Okay, so here’s a very quick list of what ‘got my goat’ (as my mother would say) about the query above:

  • The author has taken no time to personalise his approach. I have no insight into why he decided to contact me – for example, if I had represented another writer whose work is in a similar genre to his – and therefore it feels anonymous and scattergun.
  • ‘As a literary agent i request’ – aside from the lack of punctuation, the lack of graciousness and understanding as to how agents operate is profound. Assuming that I’ll jump at the request is probably the worst part. Unfortunately the fact is that an unpublished author has little bargaining power on querying an agent, unless they have millions of fans on social media or are a celebrity.
  • Asking me to sell short stories – my Submissions page (at the time of this query) clearly stated that I do not represent fiction.
  • Asking me to sell THREE short stories – this person has no idea about the business of publishing, which is difficult to respect given the quantity of information available online. Submitting short stories to literary journals and magazines is the lonely work of the isolated writer who does the work in the hope of acceptance, and at a later time, of publication of a longer work. Perhaps a BOOK of short stories.
  • ‘I have given you undue authority to work on my behalf’. Well, thanks very much. Even if it was due.
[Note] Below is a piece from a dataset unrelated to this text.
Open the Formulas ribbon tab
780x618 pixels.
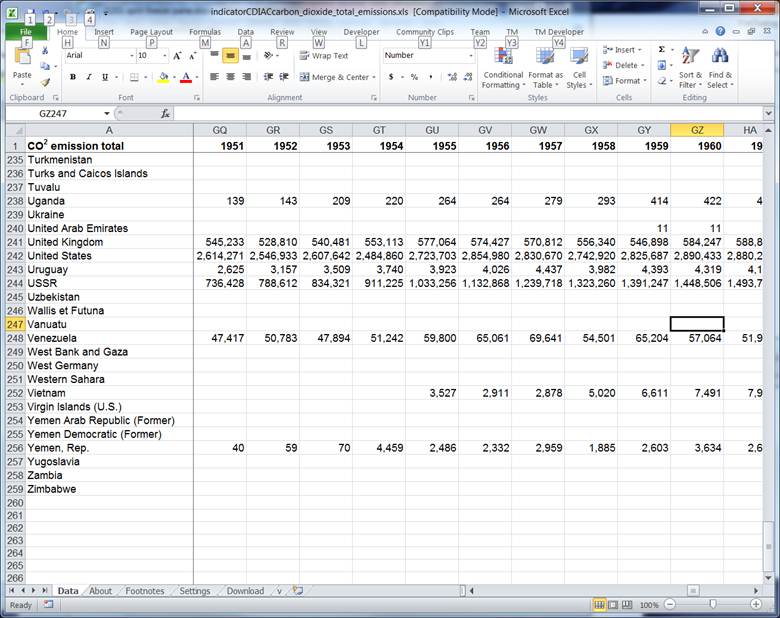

  • ‘You can deduct your professional fee from the sales proceeds.’ Again, you’re too much. Thanks! I’ll be sure to spend the time and money to set up an account with Western Union in order to pay you your proceeds, which will come to exactly … nil. You must not be aware, sitting under a rock as you evidently do, that literary journals mostly pay nothing in cash. In any event, no one in their right mind mentions money in their initial piece of correspondence with anyone, on any topic … do they? Or have I missed some recent transformation in business etiquette?